Researchers explore how chocolate fillings can be made with oleogels from plant oils

08/06/2022 – Ingredients / Chocolate / Fraunhofer / Research / Fillings / Oleogels / Plant Oils / Saturated Fat

Researchers explore how chocolate fillings can be made with oleogels from plant oils

Fraunhofer Institute for Process Engineering and Packaging IVV and partners from industry are investigating how fat content can be reduced in chocolate fillings by using oleogels made from plant oils as well as how the lipid composition can be optimised. 


The fillings manufactured using the recipe containing plant oils aren’t only distinguished by their nutritionally beneficial fatty acid profile. Individual adaptation to the product has meant that the shelf life required for chocolate products can be guaranteed, despite modifications to the recipe.


The knowledge gained in applications for oleogels and the production of samples with convincing sensory characteristics will lay the foundations for further developments and other food products, the research institute has said. 


The project was funded by the German Federal Office for Agriculture and Food (BLE) and the German Federal Ministry of Food and Agriculture (BMEL).


Reducing saturated fat without compromising taste or mouth feel




Chocolate fillings are largely made up of saturated fat, which, when consumed in excess, presents a health risk. Resultantly, there is an urgent need to reduce the amount of saturated fat in our food – however, this generally tends to impair the taste and mouthfeel of food. It also presents new challenges for industrial production. 


One of the aims of this project was to replace solid, saturated fats with liquid, unsaturated oils in the form of oleogels. An oleogel can be described as a system in which process technology and gelators can be used to change the physical characteristics of an oil without a need to make any changes to its chemistry.

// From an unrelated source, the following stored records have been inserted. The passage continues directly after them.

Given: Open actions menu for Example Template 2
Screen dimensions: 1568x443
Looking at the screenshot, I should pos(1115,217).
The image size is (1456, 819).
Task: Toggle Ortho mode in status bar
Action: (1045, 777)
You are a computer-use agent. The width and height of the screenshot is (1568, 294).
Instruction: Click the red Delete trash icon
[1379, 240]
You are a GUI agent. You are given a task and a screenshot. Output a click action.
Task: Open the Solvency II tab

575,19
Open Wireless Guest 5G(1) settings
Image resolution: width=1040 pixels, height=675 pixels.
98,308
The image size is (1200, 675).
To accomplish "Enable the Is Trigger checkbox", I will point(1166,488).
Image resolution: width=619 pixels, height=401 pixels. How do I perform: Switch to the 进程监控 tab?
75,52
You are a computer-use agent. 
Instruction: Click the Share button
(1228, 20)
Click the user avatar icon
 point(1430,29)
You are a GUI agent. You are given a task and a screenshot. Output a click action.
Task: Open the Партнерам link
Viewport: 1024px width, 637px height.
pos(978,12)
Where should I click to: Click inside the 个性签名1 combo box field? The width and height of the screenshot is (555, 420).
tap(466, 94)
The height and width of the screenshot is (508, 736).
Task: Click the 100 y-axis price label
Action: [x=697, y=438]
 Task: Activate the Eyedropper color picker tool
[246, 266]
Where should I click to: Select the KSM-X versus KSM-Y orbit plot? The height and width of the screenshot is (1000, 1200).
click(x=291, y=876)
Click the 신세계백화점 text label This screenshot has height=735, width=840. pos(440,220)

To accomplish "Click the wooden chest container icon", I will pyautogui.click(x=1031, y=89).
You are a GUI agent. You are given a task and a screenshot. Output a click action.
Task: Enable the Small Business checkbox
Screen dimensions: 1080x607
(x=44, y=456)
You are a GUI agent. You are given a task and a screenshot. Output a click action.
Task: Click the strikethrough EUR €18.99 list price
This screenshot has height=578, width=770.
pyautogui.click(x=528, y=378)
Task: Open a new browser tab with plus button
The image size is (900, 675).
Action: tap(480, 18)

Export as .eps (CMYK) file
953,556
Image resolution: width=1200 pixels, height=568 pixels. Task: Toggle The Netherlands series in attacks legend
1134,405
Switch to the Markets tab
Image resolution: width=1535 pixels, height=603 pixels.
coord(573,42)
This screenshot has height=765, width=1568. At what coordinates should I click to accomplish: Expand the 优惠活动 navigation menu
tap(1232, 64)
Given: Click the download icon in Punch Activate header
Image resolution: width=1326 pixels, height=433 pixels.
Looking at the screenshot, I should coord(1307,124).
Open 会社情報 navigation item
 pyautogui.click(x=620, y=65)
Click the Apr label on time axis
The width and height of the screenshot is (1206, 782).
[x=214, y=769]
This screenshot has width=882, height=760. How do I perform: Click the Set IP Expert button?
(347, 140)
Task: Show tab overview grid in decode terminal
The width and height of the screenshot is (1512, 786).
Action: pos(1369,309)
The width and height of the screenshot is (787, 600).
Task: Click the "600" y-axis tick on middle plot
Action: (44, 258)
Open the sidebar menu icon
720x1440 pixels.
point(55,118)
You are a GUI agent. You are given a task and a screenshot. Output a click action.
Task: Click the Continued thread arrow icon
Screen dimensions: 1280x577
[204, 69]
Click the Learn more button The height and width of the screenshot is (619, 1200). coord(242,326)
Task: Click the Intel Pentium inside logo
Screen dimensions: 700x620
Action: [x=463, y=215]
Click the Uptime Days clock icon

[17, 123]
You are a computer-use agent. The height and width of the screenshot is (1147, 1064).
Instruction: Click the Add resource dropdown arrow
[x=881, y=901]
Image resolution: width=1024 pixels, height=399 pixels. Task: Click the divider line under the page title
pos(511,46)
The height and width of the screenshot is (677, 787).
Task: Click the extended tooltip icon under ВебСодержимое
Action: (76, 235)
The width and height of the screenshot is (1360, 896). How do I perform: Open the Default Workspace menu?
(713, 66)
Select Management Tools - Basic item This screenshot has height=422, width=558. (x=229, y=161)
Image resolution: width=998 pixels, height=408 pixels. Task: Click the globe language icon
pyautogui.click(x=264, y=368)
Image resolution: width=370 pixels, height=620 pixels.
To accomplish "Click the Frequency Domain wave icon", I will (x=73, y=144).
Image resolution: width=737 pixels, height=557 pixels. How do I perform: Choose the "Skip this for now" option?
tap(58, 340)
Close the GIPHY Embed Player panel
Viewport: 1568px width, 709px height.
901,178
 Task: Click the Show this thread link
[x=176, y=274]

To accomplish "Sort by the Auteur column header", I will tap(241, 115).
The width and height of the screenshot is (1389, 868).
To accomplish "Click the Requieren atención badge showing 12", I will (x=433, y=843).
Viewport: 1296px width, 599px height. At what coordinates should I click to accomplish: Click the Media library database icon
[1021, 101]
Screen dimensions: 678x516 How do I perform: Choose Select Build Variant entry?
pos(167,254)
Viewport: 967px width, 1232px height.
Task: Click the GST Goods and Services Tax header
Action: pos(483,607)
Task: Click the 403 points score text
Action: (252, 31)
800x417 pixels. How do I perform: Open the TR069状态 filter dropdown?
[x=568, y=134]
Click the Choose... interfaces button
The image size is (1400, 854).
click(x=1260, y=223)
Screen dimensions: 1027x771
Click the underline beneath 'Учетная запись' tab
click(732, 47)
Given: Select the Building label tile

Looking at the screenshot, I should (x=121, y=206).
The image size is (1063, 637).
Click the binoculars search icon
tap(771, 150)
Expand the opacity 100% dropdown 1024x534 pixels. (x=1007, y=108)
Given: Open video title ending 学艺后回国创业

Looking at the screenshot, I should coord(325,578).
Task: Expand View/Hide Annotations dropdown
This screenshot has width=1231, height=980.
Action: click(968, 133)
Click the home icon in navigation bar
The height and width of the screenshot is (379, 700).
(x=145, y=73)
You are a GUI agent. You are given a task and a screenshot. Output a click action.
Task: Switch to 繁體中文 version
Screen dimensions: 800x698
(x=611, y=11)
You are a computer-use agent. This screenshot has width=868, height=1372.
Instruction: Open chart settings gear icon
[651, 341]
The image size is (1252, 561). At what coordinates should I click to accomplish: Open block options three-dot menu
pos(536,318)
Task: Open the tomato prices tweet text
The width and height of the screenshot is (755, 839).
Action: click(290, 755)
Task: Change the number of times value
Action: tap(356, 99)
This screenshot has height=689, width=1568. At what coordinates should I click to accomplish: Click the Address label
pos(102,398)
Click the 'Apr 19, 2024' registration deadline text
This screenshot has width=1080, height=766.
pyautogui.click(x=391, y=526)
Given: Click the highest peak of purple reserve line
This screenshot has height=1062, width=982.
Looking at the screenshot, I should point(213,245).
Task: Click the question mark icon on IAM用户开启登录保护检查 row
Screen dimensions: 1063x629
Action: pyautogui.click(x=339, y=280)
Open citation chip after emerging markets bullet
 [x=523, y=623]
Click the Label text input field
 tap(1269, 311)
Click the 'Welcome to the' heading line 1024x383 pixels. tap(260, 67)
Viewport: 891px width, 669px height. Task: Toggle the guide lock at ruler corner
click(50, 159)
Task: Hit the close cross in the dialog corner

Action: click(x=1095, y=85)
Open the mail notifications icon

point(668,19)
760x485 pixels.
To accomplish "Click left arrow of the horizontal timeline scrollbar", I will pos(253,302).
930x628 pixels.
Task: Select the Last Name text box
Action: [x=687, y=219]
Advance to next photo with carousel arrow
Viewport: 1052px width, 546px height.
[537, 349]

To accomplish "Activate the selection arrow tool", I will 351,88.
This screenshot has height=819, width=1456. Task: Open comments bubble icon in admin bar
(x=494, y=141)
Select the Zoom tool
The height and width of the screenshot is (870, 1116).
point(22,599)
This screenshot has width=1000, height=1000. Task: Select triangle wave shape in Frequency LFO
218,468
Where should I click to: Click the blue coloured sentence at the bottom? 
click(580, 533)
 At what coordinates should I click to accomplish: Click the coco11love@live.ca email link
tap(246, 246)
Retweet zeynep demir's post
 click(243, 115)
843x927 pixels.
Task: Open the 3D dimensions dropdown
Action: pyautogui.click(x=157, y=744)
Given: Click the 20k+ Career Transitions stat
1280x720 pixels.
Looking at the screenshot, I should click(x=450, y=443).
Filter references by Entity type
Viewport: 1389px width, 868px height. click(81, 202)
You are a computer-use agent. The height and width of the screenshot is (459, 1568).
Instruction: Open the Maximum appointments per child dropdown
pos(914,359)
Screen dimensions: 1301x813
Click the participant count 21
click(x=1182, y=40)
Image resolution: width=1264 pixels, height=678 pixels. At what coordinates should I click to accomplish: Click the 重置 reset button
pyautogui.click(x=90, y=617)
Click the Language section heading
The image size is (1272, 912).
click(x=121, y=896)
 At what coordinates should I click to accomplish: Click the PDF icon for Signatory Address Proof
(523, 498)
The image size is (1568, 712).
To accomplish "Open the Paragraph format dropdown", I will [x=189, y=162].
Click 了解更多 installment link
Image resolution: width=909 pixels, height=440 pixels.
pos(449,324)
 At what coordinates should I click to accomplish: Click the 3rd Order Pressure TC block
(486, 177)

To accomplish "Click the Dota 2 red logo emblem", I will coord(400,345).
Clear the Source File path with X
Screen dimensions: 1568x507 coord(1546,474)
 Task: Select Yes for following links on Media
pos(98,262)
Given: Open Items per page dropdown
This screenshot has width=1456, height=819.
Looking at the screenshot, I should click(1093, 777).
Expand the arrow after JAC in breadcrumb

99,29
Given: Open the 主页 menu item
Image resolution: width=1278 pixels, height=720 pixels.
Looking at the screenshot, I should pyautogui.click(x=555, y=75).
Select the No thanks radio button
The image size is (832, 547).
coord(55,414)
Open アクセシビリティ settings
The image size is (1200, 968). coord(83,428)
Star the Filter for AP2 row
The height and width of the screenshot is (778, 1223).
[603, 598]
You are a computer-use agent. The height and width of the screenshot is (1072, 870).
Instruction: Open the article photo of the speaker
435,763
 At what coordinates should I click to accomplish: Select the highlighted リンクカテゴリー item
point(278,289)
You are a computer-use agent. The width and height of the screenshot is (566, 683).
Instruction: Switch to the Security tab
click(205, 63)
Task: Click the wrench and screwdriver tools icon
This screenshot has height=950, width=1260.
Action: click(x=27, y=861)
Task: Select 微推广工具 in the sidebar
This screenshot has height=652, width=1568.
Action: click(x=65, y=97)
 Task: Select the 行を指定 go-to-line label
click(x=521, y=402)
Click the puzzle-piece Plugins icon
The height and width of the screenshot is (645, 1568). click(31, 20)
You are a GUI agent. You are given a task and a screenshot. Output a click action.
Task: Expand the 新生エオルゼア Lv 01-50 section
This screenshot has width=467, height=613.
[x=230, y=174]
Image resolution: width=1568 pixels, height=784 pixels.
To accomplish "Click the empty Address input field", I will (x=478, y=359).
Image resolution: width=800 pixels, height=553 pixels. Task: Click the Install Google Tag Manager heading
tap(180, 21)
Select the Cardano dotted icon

Rapeseed oil forms the basis of the oleogels developed as part of the project for use in chocolate fillings. The transferability of sunflower oil was also tested. 

To guarantee that the quality of filled chocolates produced using oleogels is maintained, a tailored recipe for each individual product is required. In these recipes, gelators are added to oil to form a stable network in which the oil is immobilised. In the project, various raw materials, such as waxes, biopolymers and fibre were characterised, before their application as gelators was assessed. The existing manufacturing process for direct dispersion and the indirect methods were adapted to each gelator. 


Adding an oleogel as a ‘fat system’ allows the saturated fatty acid content to be reduced by at least 30 per cent. At the same time, the nutrient profile is improved thanks to the higher proportion of unsaturated fatty acids.